PROBLEMA PROPOSTO A
Edite os registros abaixo, trocando "dropdown" por "menu suspenso" e mantendo todo o resto igual, e deixe as imagens fora da resposta.
━━ TEXTO FORNECIDO
Escritor, é autor, em parceria com Marcelo Gleiser e mediação de Waldemar Falcão, de Conversa sobre a fé e a ciência (Agir), entre outros livros

Passei agradável fim de semana de novembro em companhia de Boaventura de Sousa Santos e outros amigos. Em sua fecunda reflexão, o cientista social português apontou as carregadas nuvens que pesam sobre a conjuntura mundial.

Há uma flagrante desconstrução da democracia. Desde o século 16, a Europa tem a sua história manchada de sangue, devido à incidência de guerras. Nos últimos 50 anos, acreditou ter conquistado a paz consolidada pela democracia fundada em direitos econômicos e sociais.

De fato, tais conquistas funcionavam como antídoto à ameaça representada pelo socialismo que abarcara a metade leste do continente europeu. Com a queda do Muro de Berlim, o capitalismo rasgou a fantasia e mostrou sua face diabólica (etimologicamente, desagregadora).

Os direitos sociais passaram a ser eliminados, e os países, antes administrados por políticos democraticamente eleitos, são governados, agora, pela troika FMI (Fundo Monetário internacional), BCE (Banco Central Europeu) e agências de risco estadunidenses.

Nenhum dirigente dessas entidades foi eleito democraticamente. E qual a credibilidade das agências de risco, se na véspera da quebra do banco Lehman Brothers, a 15 de setembro de 2008, elas atribuíram aos papéis da instituição a nota mais alta (triplo A)?

Hoje, o único espaço ainda não controlado é a rua. Mesmo assim, há crescente criminalização das manifestações populares. A tevê exibe, todos os dias, multidões inconformadas reprimidas violentamente pela polícia.

Dos dois lados do Mediterrâneo, o povo protesta. As mobilizações, contudo, têm efeito limitado. A indignação não resulta em proposição. O grito não se consubstancia em projeto. Wall Street ("Rua do Muro") é ocupada, não derrubada, como o Muro de Berlim. Não são sinalizados "outros mundos possíveis".

O bem-estar que se procura assegurar, hoje, é o do mercado financeiro. O Estado deixou de ser financiado somente pelos impostos pagos por empresas e cidadãos. Outrora, os mais ricos pagavam mais impostos (nos países nórdicos, ainda hoje chegam a 75% dos ganhos), de modo a redistribuir a renda por meio dos serviços oferecidos pelo Estado à população.
━━━━
PROBLEMA PROPOSTO B
Repita sem alterações, do texto sobre a crise da democracia, tudo o que vai de "Escritor, é autor, em" até "a conjuntura mundial.".
━━ DADOS DE ENTRADA
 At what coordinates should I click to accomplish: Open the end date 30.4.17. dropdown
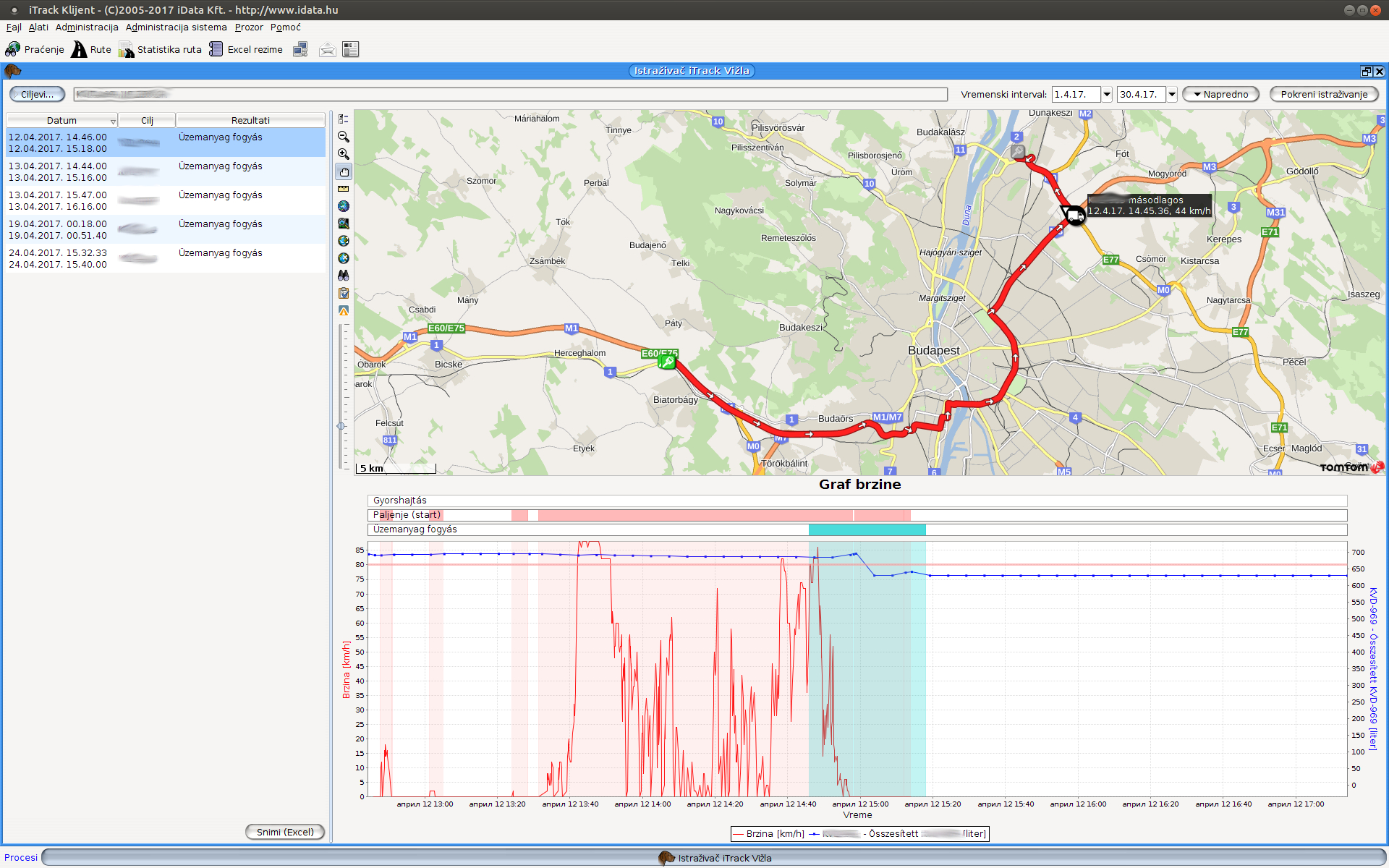(x=1171, y=94)
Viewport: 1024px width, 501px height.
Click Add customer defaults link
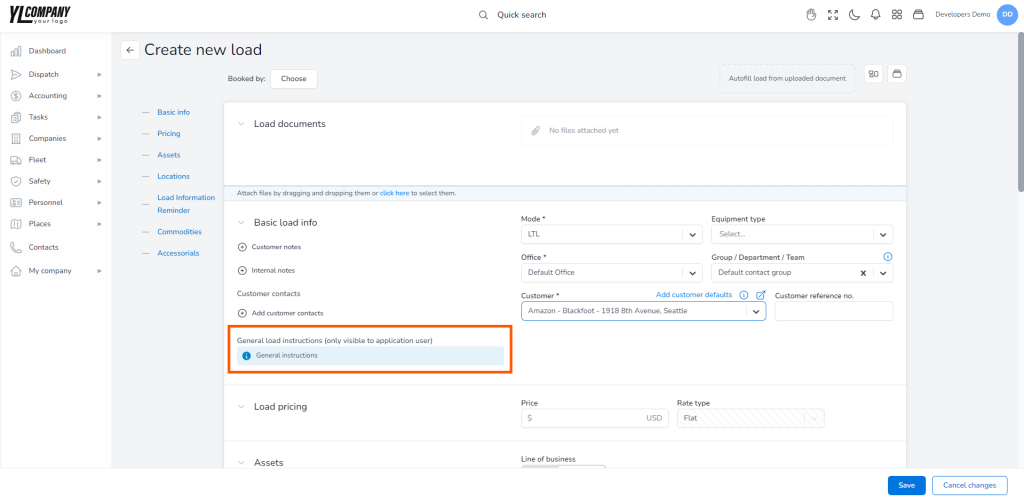coord(694,295)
━━━━
SAÍDA CORRETA A
 At what coordinates should I click to accomplish: Open the end date 30.4.17. menu suspenso
(x=1171, y=94)
Viewport: 1024px width, 501px height.
Click Add customer defaults link
coord(694,295)

SAÍDA CORRETA B
Escritor, é autor, em parceria com Marcelo Gleiser e mediação de Waldemar Falcão, de Conversa sobre a fé e a ciência (Agir), entre outros livros

Passei agradável fim de semana de novembro em companhia de Boaventura de Sousa Santos e outros amigos. Em sua fecunda reflexão, o cientista social português apontou as carregadas nuvens que pesam sobre a conjuntura mundial.